The second quantification method consists of making single calibration curve solutions of iDiLeu-labeled peptide standards spanning two orders of magnitude and spiking that mixture into a prelabeled digest. We demonstrated this technique by labeling an AST-I standard with the d3, d6, d9, and d12 labels and combining the labeled peptides so that their quantities on column were 10, 100, 500, and 1000 fmol. This solution was diluted twice to aliquots of 1–100 fmol and 0.1–10 fmol. Labeled AST-I (d0) was separately combined with mouse urine peptide aliquots in the following amounts: 0.250, 2.50, 7.50, 25.0, 75.0, 250, and 750 fmol. Calibration curve solutions were then matched with mouse urine digests containing AST-I concentrations within their range so that curve generation and quantification were accomplished in one run. Figure 6b shows the resulting AST-I response curves normalized to the d12 channel. Each range shows high linearity and responses close to unity, but variability increases somewhat in the 0.1–1 fmol range. Femtomole amounts below 0.1 fmol ceased to follow a linear trend, meaning the experimental linear range for AST-I quantification is from ~0.1 fmol to >1000 fmol. The iDiLeu method’s linear range, limit of quantification, and limit of detection will vary depending on each peptide’s ionization efficiency because of factors like hydrophobicity and basicity. Table 1 shows calculated amounts of AST-I from the “one-run” quantification method. The accuracy at 0.250 fmol, 83.7%, was 8.8% lower than the least accurate AST-I measurement from 1–1000 fmol, 92.5%. These results suggest that AST-I measurements with the highest accuracy occur between 1 and 1000 fmol. Both iDiLeu methods are viable quantification methods, but the “one-run” method is more accurate with higher throughput. The higher accuracy of this method in comparison to the first is most likely due to the fact that the response curve and peptide surrogate are analyzed in one LC-MS run, eliminating errors caused by building a standard curve from multiple acquisitions.

4 Conclusions

Mass spectrometry’s role in the absolute quantification of candidate proteins has increased due to its sensitivity, throughput, and avoidance of antibody development. Approaches with LC-MRM AQUA assays and mTRAQ quantification have substantially increased the confidence in LC-MS quantification, but their associated costs may limit the number of experiments or candidate proteins analyzed. Our iDiLeu reagent is a cost-effective alternative solution to targeted quantification.
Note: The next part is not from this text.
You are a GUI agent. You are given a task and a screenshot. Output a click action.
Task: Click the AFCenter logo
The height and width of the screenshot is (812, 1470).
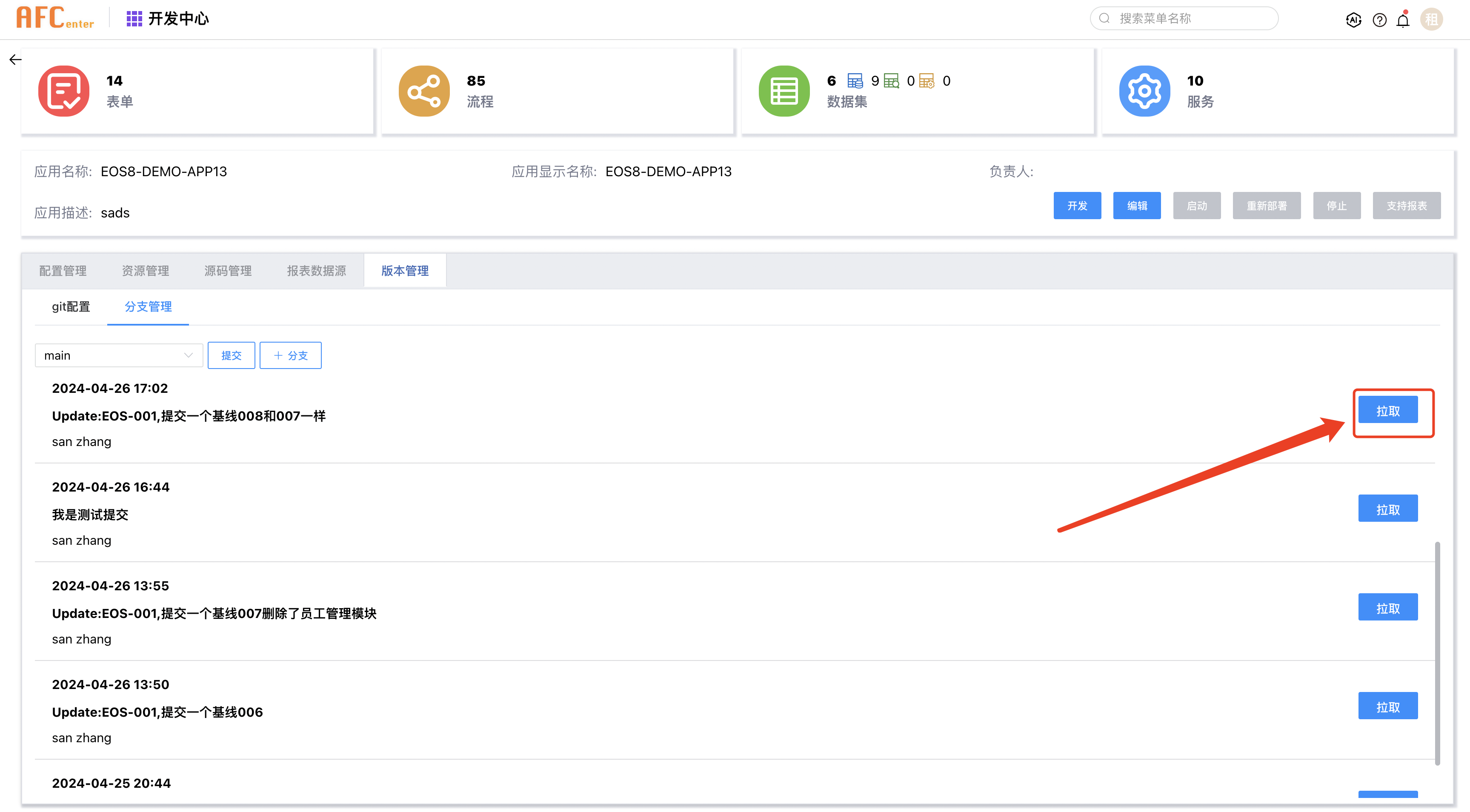[x=55, y=18]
The label efficiently couples to peptides and increases the throughput of targeted quantification assays by allowing a four-point calibration curve to be constructed in one LC-MS run. Characterization of iDiLeu revealed the following: (1) incorporated 2H atoms do not skew retention times of labeled peptides; (2) efficient fragmentation for characterization and quantification is achieved at lower NCE values; (3) while peptide fragment ions can be selected for quantification, precursor quantification of iDiLeu-labeled peptides with HR-AM mass spectrometers is selective, accurate and precise over a concentration range of 1–1000 fmol, outperforming similar experiments using iDiLeu reporter ions from a t-MS2 method. iDiLeu’s low cost, ease of production, and accurate performance should foster its use in proteomics and peptidomics workflows. Our lab is currently implementing protein quantification strategies where relative quantification with DiLeu is used in candidate protein biomarker discovery, and targets are validated using the iDiLeu technique.